The gory shambler peered into the dimness, frozen in feral surprise. A moment later he made out the face and form of the speaker: a stocky, thick-featured man lying supine in the grass a mere half-stride ahead of him. The stranger could pose no threat; the nether part of his body was pinned to earth by an overturned chariot-crushed and crippled, undoubtedly, since the vehicle’s heavy bronze rim had gouged deep into the soil. Its centre pole was further weighted to earth by the carcasses of two matched roan geldings slumping dead in their traces.
Yet the voice had rung out bold and firm, and was answered in the same spirit by the swordsman.
“Why, then, should I spare you?—to make you captive? I am a warrior, not a slave-catcher!” Holding his sword level, the speaker forced his breathing to a steadier cadence, lest he be thought afraid. “As an honest soldier, ’tis my part to slay the wounded cleanly, to accept what humble loot they may offer up in payment, and hope some honourable soul will do the same for me when it is my turn.” The warrior scowled down at the homely, upturned face. “Should I not extend the same kindness to you? ’Tis no more than my duty!”

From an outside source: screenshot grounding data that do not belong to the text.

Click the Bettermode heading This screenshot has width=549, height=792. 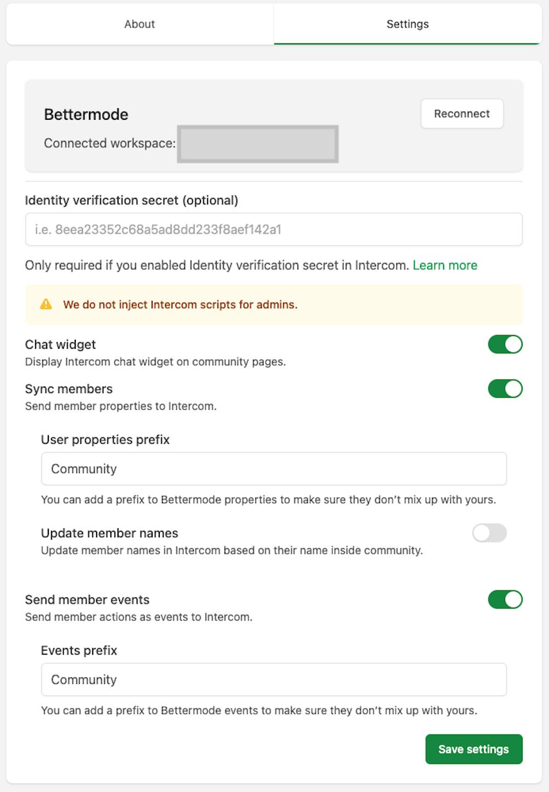[x=86, y=114]
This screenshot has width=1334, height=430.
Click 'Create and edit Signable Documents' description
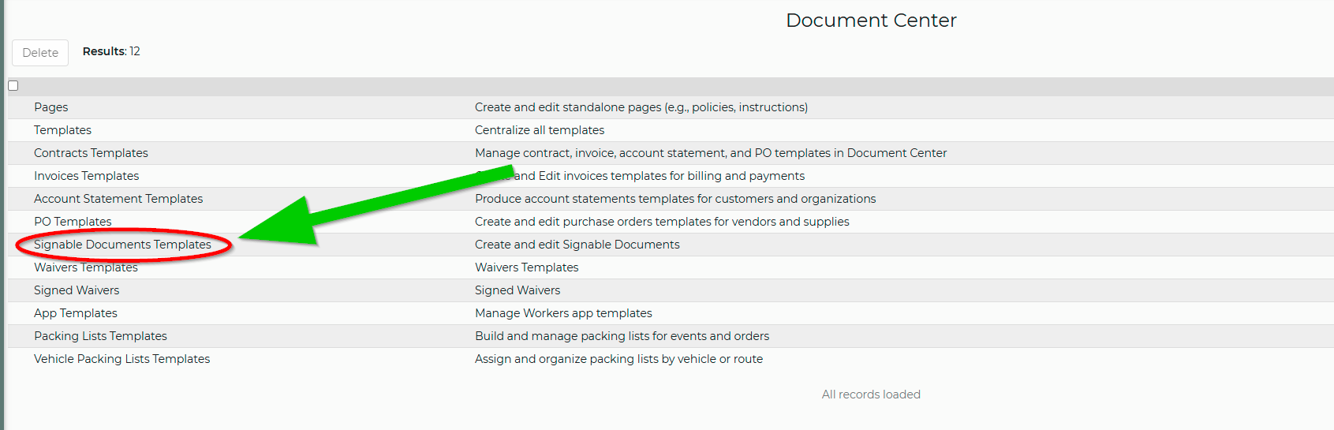[577, 245]
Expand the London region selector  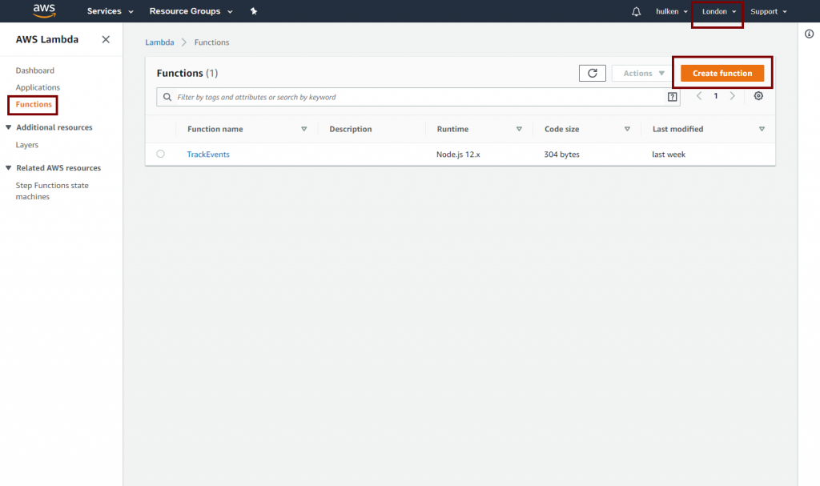[718, 11]
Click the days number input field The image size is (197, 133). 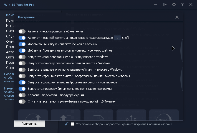[117, 38]
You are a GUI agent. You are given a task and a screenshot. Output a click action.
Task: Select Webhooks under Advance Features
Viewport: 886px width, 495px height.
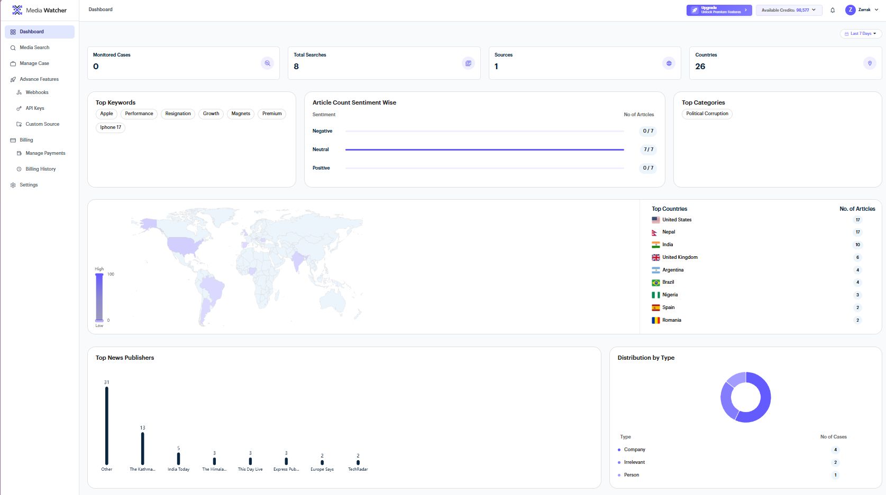(37, 92)
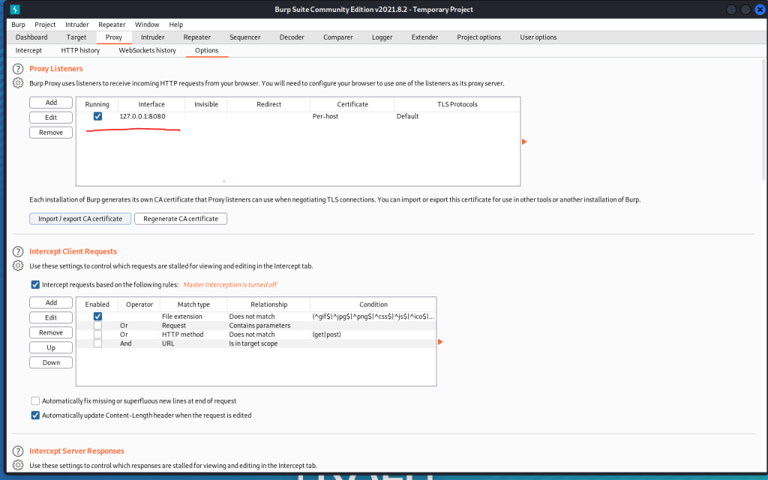Screen dimensions: 768x480
Task: Open the Window menu
Action: [147, 24]
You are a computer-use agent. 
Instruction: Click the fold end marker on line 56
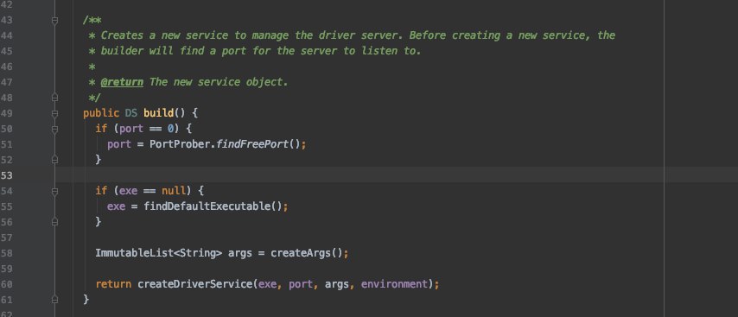tap(55, 221)
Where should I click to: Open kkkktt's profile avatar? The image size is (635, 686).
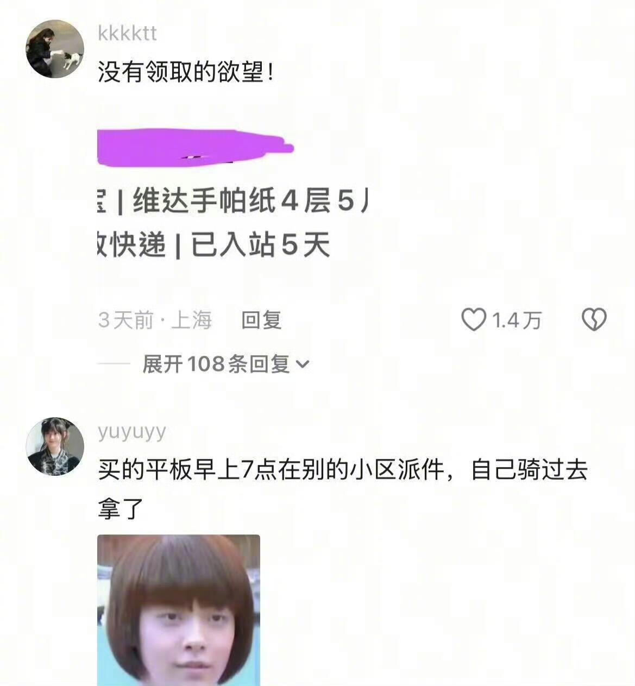click(55, 49)
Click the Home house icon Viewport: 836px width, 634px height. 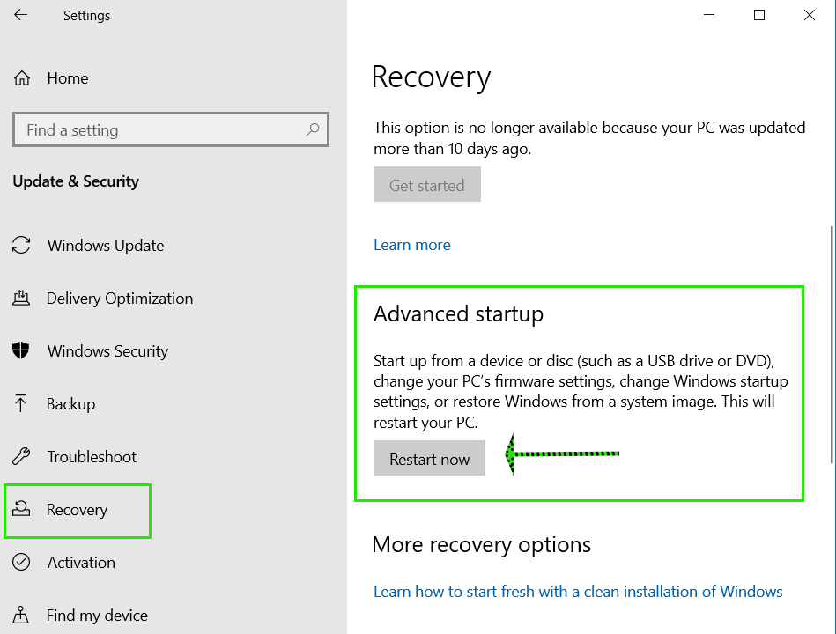coord(22,78)
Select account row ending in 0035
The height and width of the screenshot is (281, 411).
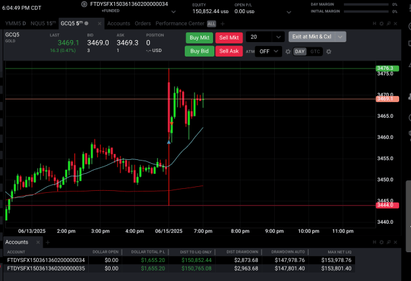point(179,268)
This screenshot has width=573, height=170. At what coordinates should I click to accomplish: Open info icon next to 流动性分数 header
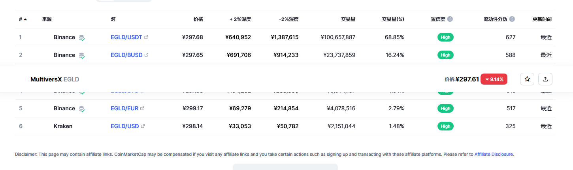tap(512, 19)
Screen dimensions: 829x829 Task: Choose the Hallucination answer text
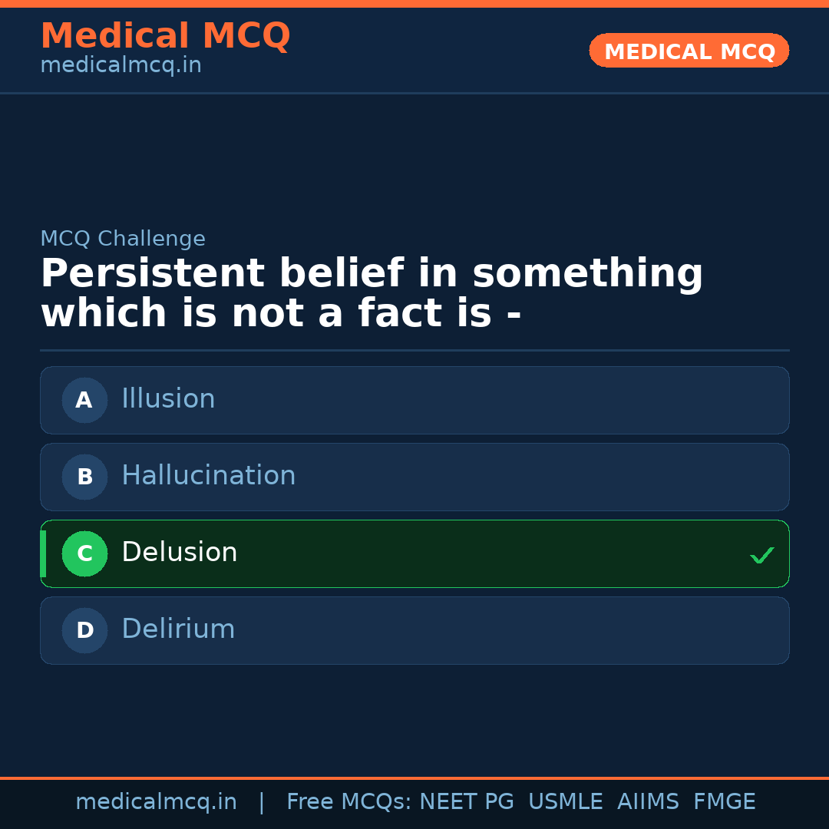pyautogui.click(x=208, y=476)
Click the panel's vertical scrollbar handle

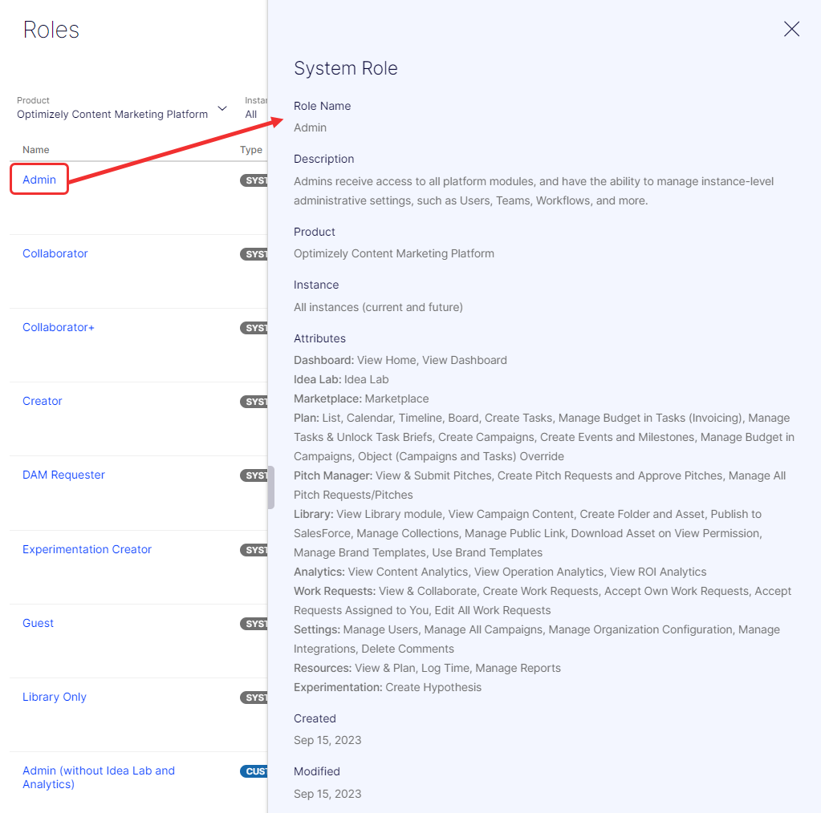pos(271,487)

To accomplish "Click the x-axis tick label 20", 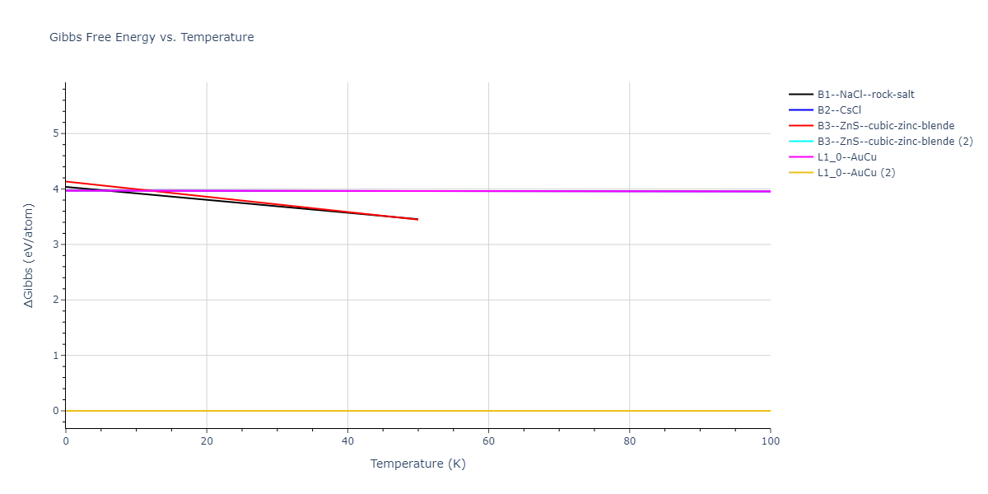I will 207,442.
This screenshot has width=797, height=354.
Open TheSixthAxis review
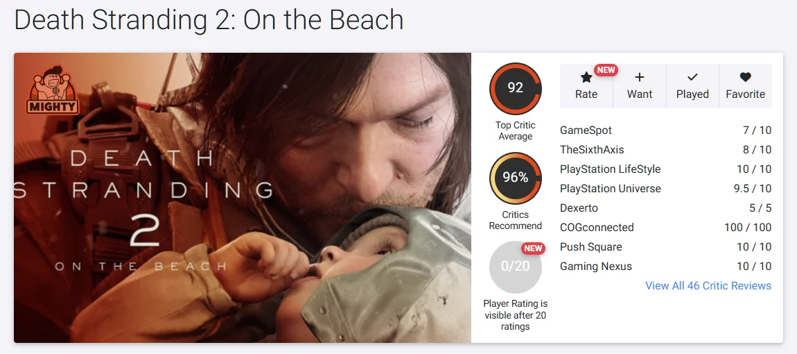tap(592, 150)
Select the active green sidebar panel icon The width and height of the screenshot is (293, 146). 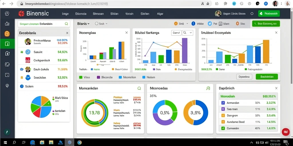pos(7,44)
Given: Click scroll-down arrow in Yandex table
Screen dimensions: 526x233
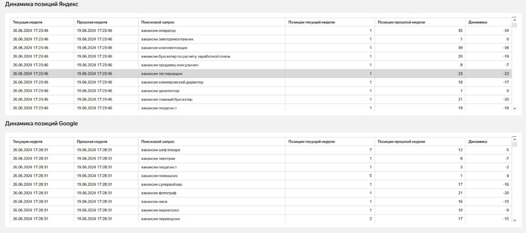Looking at the screenshot, I should [x=514, y=108].
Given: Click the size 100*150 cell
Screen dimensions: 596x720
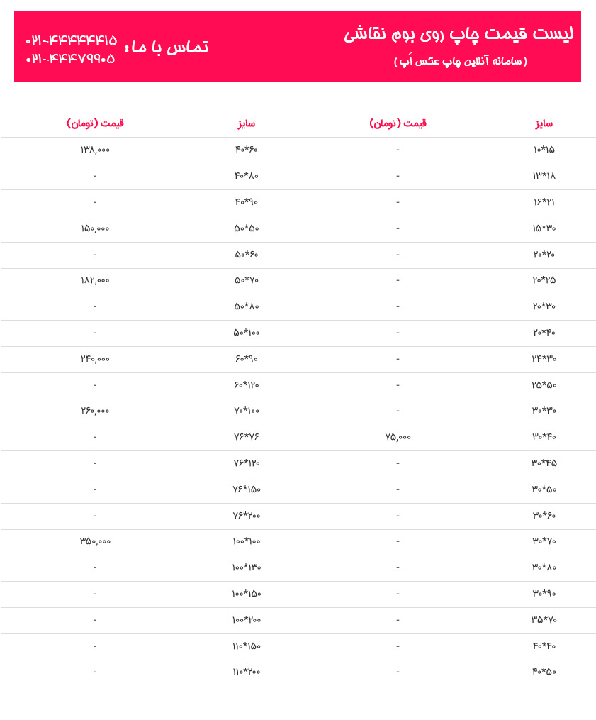Looking at the screenshot, I should [x=247, y=594].
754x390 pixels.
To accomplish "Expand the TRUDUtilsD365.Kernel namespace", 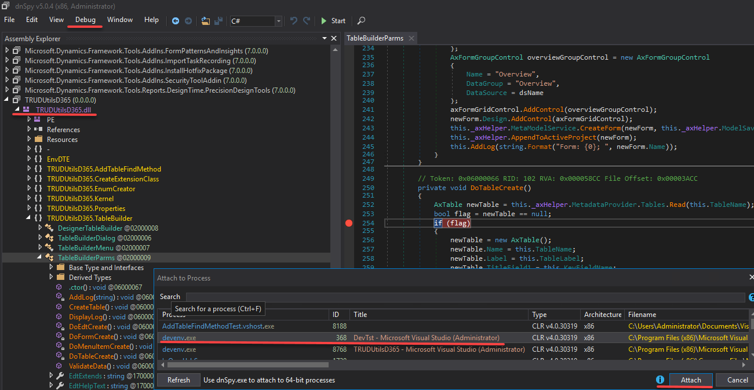I will click(29, 199).
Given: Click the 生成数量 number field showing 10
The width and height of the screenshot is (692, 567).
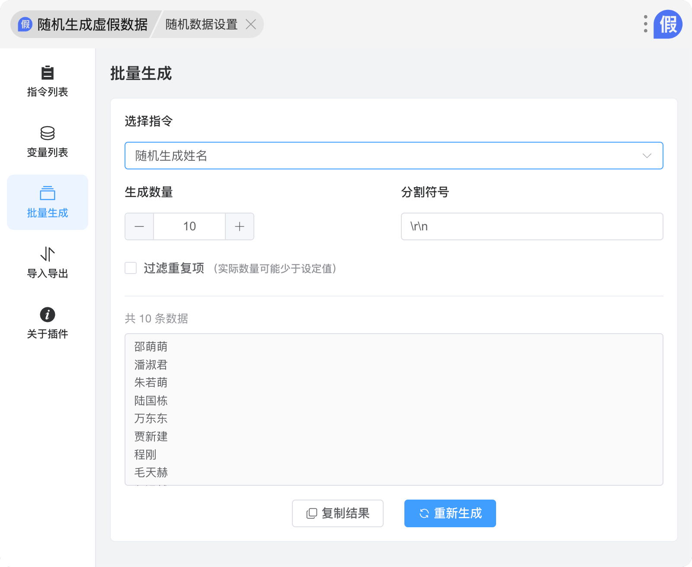Looking at the screenshot, I should 189,226.
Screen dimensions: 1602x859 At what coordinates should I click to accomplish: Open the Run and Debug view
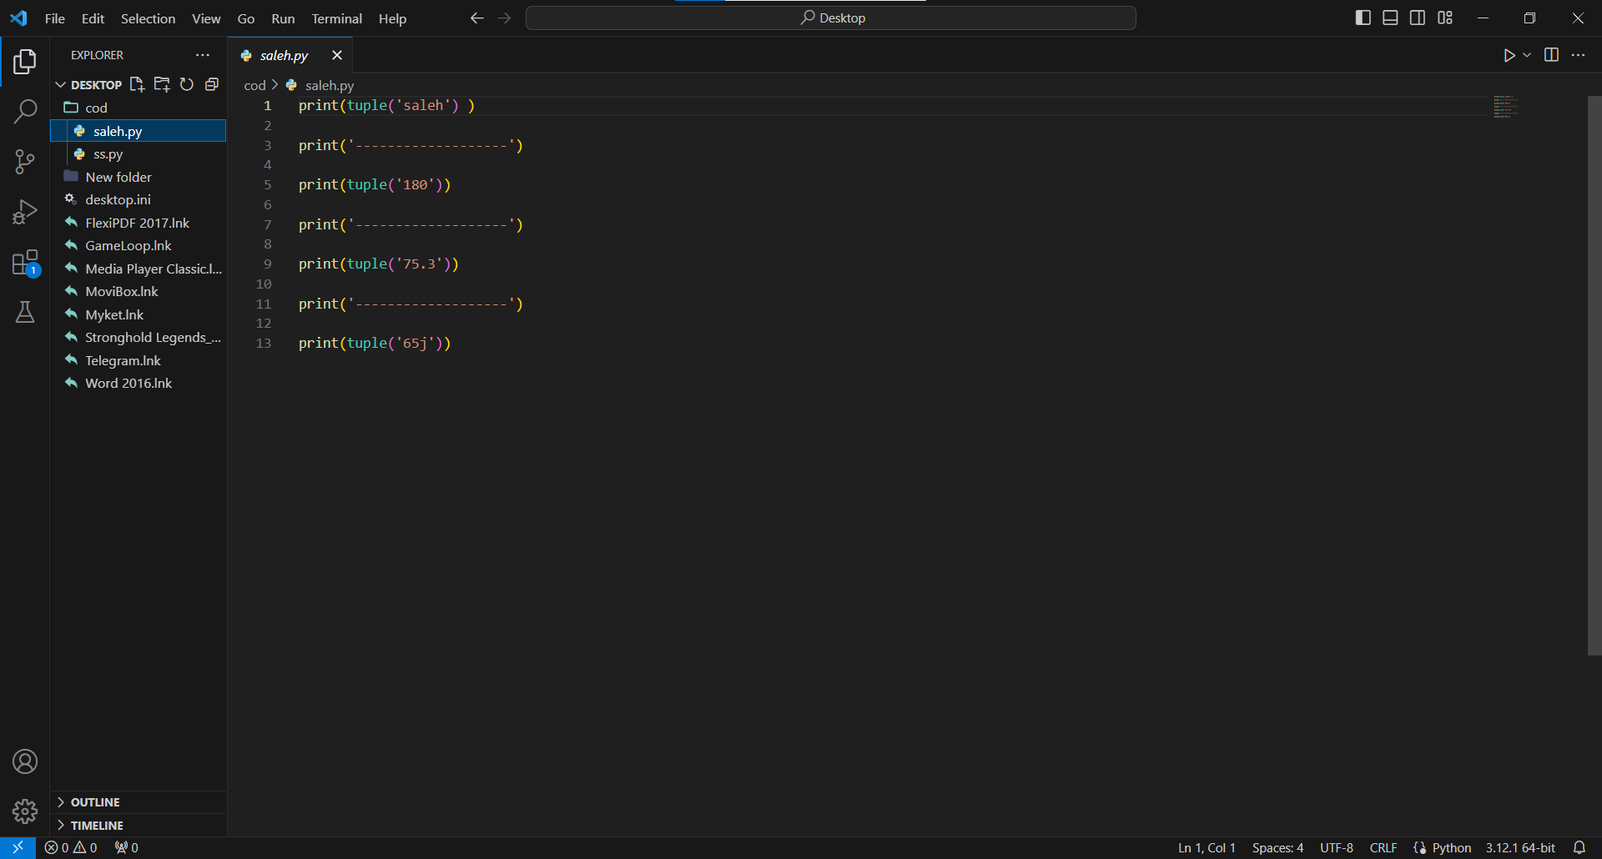pos(25,213)
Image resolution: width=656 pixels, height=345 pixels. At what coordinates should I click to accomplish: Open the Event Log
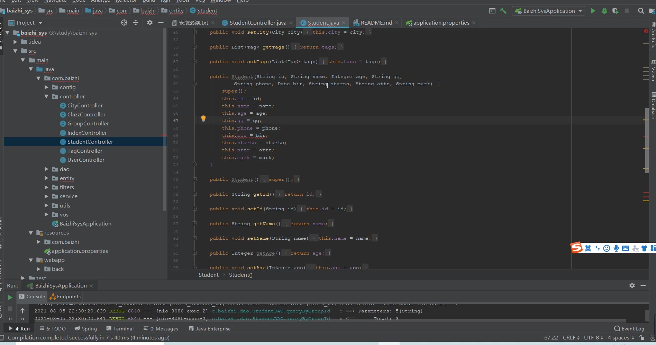(629, 329)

“An honest soldier?” the fallen one demanded. “Nay, a liar!—because I know you for a king!” The word rang out harshly over the field of slaughter, seeming to echo accusingly to a hundred dead ears in the moment of stillness that followed. “King Conan the Bloody-handed... Conan of the Dripping Ax, royal upstart of Aquilonia!” The speaker, though evidently wounded, showed amazing vitality, his face leering and grimacing froggily beneath the rim of an oversized antique helmet. “As king, you need trouble yourself no more with the petty codes of common soldiers! Has none yet told you that? To you, O King, all things are possible!”
The pause the hulking warrior allowed before answering was judicious. “So say you, stranger, and you seem to know the ways of kings.” He did not trouble to deny his identity; strangely, as a result of this grisly banter with a dying man, he found his soul being teased out of its morbid fears. “And yet I may kill you even so—to ease the pangs of your wound, or for better cause.”
“My wound? Nay, King Butcher, I have no wound! I fought too fiercely to be wounded, even by your back-shooting archers.” The speaker grew animated once again, rolling his eyes up at the king and thrashing both his arms, which looked oddly foreshortened in the moonlight. “I would be fighting still if this chariot had not pinned the skirt of my armour beneath its weight.” He gestured down to where the brass rail cut across the metal leaves, crushing them uniformly flat at thigh level. “’Tis but a cheap, ill-fitting suit, furnished at my insistence on the eve of our march from Ianthe. Such was my frenzy for slaughter that even tight-fisted old King Balt could not deny me! Lord Malvin provided me the chariot—a shame that it lacked an able driver.”
“By Crom, I see... you are a dwarf!” Lowering his sword and easing its grimy point between the chest-plate and skirt-waist of the mashed armour suit, King Conan sawed at the leather strapping he found there, not meanwhile encountering any hips or belly within. At last the upper segment of the armour loosened and twisted free; two booted feet emerged, tentative and turtle-like, from the bottom of the hauberk.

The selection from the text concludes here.